## Task item
Scan the data. Collect each line that contains the word "number".

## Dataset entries
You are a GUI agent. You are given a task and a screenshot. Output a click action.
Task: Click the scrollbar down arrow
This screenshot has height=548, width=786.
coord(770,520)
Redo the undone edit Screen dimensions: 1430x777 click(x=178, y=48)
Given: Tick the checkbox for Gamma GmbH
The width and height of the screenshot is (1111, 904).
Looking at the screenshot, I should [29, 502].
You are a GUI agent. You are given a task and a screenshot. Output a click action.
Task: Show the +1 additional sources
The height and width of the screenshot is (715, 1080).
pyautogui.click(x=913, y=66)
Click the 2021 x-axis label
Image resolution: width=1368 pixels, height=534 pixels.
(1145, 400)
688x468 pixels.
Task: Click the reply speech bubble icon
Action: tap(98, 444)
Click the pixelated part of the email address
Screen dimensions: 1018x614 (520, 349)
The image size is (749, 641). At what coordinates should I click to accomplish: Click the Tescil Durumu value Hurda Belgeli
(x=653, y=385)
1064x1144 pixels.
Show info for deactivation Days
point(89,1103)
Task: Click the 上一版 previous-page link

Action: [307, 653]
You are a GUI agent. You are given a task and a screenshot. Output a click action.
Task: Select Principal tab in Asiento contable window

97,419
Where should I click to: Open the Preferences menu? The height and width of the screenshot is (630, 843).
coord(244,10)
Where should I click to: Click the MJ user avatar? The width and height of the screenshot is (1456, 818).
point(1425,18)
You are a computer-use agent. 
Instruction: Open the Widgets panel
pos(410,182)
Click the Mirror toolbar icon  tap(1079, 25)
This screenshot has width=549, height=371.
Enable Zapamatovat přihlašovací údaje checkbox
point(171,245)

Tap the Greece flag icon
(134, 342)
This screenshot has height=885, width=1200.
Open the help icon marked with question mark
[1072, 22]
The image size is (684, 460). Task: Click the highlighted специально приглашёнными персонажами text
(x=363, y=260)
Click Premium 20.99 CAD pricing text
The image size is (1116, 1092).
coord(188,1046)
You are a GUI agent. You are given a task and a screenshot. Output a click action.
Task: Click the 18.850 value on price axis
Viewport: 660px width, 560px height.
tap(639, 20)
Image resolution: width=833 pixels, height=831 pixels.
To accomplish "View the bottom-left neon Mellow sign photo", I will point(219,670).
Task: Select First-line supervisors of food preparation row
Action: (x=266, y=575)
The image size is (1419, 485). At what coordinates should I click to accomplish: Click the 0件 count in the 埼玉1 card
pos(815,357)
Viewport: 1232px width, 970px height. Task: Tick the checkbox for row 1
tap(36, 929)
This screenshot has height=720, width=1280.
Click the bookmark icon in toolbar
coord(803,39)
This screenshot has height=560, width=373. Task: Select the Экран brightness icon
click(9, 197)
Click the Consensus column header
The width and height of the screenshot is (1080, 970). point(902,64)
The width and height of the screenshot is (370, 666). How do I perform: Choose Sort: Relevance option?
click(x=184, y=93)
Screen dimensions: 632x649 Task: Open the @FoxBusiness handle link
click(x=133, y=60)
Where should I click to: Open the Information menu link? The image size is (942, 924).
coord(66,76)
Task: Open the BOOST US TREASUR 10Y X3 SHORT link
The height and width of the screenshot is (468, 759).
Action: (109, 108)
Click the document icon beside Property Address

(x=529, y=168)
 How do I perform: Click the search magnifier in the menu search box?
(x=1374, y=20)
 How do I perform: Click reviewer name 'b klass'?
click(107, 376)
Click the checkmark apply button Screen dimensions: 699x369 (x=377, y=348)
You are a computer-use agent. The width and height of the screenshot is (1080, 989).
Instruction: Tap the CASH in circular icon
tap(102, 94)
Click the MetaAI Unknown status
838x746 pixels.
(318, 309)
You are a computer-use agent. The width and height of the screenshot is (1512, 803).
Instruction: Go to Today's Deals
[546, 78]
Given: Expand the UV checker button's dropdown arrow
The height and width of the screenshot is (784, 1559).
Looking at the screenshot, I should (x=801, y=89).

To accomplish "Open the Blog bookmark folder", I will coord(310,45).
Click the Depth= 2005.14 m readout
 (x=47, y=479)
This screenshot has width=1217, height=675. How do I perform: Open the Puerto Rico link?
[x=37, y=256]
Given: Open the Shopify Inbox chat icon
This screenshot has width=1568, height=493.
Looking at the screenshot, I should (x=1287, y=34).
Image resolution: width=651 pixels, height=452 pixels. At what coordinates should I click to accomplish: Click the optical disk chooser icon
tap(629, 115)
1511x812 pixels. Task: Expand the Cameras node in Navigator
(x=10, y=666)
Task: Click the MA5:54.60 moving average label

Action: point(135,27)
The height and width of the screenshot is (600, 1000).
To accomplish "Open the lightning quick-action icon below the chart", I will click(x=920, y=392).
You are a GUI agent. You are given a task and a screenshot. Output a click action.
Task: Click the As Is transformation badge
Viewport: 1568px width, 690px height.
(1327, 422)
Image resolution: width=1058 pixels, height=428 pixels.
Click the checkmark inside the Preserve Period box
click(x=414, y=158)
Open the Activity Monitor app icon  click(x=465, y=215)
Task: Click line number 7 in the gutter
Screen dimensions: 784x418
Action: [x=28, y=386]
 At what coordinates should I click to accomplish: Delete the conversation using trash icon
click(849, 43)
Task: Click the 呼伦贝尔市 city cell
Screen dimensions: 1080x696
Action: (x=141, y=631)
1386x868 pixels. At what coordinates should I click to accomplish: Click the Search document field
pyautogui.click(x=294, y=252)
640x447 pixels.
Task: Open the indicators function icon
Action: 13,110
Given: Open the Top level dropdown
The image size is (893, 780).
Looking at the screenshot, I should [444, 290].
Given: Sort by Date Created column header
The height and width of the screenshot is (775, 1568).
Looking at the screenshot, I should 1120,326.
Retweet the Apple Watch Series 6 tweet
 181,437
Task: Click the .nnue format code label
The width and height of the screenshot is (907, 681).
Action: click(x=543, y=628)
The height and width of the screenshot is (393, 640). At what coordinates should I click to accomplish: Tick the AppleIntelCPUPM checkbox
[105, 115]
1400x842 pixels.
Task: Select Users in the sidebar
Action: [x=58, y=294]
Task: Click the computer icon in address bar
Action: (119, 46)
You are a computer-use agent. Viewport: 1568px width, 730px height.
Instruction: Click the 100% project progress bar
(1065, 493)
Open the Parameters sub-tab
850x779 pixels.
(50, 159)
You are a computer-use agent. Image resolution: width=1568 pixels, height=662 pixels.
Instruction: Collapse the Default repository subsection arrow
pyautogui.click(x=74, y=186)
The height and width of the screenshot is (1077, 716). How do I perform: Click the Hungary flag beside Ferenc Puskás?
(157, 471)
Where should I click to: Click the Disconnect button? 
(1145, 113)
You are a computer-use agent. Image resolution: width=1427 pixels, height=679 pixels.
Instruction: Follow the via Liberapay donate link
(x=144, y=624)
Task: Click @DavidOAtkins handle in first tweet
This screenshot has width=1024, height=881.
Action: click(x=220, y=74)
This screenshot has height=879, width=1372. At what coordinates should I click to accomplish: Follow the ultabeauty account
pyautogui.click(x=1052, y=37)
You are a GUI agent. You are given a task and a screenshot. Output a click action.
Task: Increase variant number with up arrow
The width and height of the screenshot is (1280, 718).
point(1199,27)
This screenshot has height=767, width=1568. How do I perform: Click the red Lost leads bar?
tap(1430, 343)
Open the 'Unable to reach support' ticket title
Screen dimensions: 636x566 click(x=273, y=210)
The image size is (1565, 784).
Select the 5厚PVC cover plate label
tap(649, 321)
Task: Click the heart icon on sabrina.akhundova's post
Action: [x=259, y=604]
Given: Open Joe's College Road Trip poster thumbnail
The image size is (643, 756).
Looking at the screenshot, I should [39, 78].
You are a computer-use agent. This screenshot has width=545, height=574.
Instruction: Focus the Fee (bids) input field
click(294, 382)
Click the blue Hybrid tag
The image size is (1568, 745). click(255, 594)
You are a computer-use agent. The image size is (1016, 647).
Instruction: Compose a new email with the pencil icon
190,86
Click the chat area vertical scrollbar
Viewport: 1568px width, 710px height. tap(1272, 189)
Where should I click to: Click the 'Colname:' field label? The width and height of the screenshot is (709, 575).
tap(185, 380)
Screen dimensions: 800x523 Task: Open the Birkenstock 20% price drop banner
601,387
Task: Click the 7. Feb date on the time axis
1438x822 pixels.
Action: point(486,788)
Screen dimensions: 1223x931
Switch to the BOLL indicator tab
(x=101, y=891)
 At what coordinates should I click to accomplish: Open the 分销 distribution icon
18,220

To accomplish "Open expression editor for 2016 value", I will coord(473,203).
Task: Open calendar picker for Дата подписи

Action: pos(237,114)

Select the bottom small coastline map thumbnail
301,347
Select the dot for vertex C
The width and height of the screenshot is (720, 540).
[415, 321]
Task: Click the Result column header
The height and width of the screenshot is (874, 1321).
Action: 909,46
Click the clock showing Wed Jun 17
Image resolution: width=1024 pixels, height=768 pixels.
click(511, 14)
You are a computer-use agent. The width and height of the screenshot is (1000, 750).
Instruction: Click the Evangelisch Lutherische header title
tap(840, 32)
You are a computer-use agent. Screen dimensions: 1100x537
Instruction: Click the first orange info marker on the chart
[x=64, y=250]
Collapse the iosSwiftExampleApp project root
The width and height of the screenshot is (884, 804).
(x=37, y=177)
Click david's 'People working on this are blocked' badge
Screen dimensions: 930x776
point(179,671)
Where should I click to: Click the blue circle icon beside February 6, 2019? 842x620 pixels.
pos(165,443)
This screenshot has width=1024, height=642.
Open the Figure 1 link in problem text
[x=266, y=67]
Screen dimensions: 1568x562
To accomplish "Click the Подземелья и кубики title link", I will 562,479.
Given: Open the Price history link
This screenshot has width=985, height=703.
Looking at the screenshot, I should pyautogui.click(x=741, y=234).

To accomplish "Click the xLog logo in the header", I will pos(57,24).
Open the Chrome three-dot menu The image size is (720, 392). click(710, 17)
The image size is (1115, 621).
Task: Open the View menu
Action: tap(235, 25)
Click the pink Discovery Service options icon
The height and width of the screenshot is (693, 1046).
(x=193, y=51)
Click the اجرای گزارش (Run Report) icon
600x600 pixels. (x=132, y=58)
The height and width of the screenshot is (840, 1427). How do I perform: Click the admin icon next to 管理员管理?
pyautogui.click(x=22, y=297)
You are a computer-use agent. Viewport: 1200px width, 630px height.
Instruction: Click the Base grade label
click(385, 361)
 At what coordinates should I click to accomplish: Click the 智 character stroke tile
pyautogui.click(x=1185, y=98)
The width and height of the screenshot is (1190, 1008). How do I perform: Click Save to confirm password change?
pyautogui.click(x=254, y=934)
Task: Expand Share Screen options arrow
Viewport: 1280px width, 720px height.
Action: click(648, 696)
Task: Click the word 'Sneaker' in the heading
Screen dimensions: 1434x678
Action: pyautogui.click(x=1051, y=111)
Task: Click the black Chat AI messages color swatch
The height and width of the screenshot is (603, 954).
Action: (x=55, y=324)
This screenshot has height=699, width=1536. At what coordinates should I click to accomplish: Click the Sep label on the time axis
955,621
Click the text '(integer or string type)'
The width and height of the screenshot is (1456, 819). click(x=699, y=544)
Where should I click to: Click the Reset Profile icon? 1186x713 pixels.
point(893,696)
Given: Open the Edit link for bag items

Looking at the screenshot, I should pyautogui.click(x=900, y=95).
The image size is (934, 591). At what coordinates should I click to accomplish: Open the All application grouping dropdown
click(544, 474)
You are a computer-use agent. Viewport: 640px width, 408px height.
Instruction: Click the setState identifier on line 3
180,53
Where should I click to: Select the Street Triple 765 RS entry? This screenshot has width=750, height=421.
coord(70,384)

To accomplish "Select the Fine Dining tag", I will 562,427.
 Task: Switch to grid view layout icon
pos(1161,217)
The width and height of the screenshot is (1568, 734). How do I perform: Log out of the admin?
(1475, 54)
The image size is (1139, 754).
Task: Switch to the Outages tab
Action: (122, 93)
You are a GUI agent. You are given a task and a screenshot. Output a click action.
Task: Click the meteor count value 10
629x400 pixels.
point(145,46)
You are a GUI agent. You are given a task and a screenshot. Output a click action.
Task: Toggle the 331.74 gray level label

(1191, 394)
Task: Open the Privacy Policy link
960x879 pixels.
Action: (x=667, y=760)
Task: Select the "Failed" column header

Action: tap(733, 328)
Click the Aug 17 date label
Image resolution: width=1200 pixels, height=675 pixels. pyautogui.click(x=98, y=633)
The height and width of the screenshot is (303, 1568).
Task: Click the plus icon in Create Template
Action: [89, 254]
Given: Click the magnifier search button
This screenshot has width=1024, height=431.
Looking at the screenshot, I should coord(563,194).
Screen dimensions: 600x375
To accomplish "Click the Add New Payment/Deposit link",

## Exercise solution
Task: Click line number 7 in the gutter
Task: Increase variant number with up arrow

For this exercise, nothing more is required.